45% of global consumers spending more time on social media

new report by GlobalWebIndex highlights changes in consumer behaviour during the coronavirus pandemic. In a global survey of over 13,000 consumers, conducted between 16th-20th March, GWI found that 95% of consumers are spending more time on in-home media consumption. Unsurprisingly, there’s been a marked increase in watching news coverage, with two in three global consumers spending more time doing this activity.

Across the 13 countries involved in the survey, over 50% are watching more streaming services, 45% are spending more time on messaging services, and almost 45% are devoting more time to social media. Interestingly, over 10% also say they are creating and uploading videos.

Elsewhere, the report notes that views on advertising are polarised. When asked if brands should carry on advertising as normal, just over a third agree, just over a quarter disagree and just over a third aren’t sure. Gen Zs (38%), men (39%) and the higher income group (39%) were the most likely to agree that advertising should continue as normal.


55% of frequent vacationers ‘may’ or will ‘likely’ book future holidays while confined to their homes during the coronavirus outbreak

Despite an unprecedented number of people cancelling pre-booked holidays and choosing not to travel, it doesn’t mean they haven’t stopped looking at holidays altogether, according to a report from Izea published on 18th March.

In fact, 55% of US consumers who usually travel five or more times per year say they ‘may’ or will ‘likely’ purchase a future holiday while confined to their homes during the coronavirus outbreak. This likelihood rises to 61% for those who travel frequently for business purposes.

The data also reveals how future booking intentions differ depending on how far in the future they are. Thirty-eight percent of US consumers say that they ‘would never buy’ a non-refundable hotel or plane reservation if the required travel date fell within the next 1-4 weeks. The number declines steadily as the number of weeks pass. Once the travel date falls over nine months from now (around Christmastime), just over one-fifth still refuse to make non-refundable bookings but more require increasingly higher discounts of up to 50% in order to be persuaded.

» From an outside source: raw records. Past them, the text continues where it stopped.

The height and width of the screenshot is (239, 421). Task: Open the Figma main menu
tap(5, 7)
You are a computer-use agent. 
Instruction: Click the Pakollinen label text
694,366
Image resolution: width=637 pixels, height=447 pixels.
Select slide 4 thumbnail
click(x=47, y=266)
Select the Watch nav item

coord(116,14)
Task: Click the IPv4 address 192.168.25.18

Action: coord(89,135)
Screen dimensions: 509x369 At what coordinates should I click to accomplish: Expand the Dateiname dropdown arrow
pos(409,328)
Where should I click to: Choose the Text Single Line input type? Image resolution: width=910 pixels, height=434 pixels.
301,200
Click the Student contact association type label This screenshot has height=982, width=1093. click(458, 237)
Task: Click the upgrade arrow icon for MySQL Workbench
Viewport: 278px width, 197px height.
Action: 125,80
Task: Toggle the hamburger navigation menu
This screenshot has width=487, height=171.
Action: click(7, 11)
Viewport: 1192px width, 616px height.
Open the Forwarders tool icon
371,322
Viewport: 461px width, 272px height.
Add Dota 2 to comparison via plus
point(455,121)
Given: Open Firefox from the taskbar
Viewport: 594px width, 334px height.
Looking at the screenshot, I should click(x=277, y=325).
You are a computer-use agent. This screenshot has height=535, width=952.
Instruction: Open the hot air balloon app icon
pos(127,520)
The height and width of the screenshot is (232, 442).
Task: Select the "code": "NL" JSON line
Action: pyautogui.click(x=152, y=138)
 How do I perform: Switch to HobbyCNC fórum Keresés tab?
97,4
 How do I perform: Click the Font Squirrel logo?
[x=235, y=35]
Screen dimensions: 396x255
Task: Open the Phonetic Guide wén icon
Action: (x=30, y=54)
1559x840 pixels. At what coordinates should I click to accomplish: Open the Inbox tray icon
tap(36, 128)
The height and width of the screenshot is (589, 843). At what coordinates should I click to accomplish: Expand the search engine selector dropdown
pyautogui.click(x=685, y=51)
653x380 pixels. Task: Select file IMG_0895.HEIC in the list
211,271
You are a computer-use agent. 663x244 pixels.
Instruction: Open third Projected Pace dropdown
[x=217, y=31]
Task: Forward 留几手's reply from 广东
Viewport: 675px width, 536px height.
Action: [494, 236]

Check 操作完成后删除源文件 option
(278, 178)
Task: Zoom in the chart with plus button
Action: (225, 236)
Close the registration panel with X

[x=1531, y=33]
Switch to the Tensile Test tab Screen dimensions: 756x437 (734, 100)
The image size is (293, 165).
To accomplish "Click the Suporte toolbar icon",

This suggests that consumers will take a while to come back around to the idea of travelling abroad on a non-refundable basis once the coronavirus has died down; certainly longer than a timeframe of nine months. As a result, holiday companies must look to the future and focus on targeting loyal, frequent customers (whether travelling for business or pleasure) who will more likely take the risk sooner than more casual vacationers.